Google says this will prevent users from losing data entered in forms when accidentally pressing the Backspace button

May 20, 2016 00:00 GMT  ·  By

Developers on the Chromium project have announced plans to remove the Backspace keyboard shortcut from navigating to the previous URL, meaning the Backspace key will no longer work as a Back button in future Google Chrome releases.

The developers say they took this decision because there are very few people using the Backspace button to go back one page, and some of these people come from pages that had forms loaded.

This means that users filling out a form press Backspace thinking they will delete a character, but if they shift focus from the form to the browser window, they are actually navigating back one page, losing their entire form data.

Google devs want to prevent these accidents and are moving forward with this monumental change in regards to browser user interaction (UX). All other browsers provide this keyboard shortcut, which has been a staple feature since the dawn of the Web and Web browsers.

  We have UseCounters showing that 0.04% of page views navigate back via the backspace button and 0.005% of page views are after a form interaction. The latter are often cases where the user loses data.
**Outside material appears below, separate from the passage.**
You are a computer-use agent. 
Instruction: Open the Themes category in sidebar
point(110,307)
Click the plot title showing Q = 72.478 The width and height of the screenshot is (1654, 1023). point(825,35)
Years of user complaints have been enough that we think it's the right choice to change this given the degree of pain users feel by losing their data and because every platform has another keyboard combination that navigates back.  

Google expected user backlash and the users didn't disappoint

Chromium developers anticipated the backlash they would be receiving from unhappy users and said they'd be adding a Chrome flag to the browser's settings that would allow anyone to restore the "Backspace - Back button" functionality.

Currently, the Chrome flag is not yet 100 percent a certainty, and Google engineers are still pondering whether to re-add this feature to Chrome as a separate extension, just to avoid bringing another flag to the browser's already-complex source code.

Of course, an alternative to using Backspace would be to use the ALT+LEFT key combo, but this sometimes requires two hands to press, which makes it quite impractical.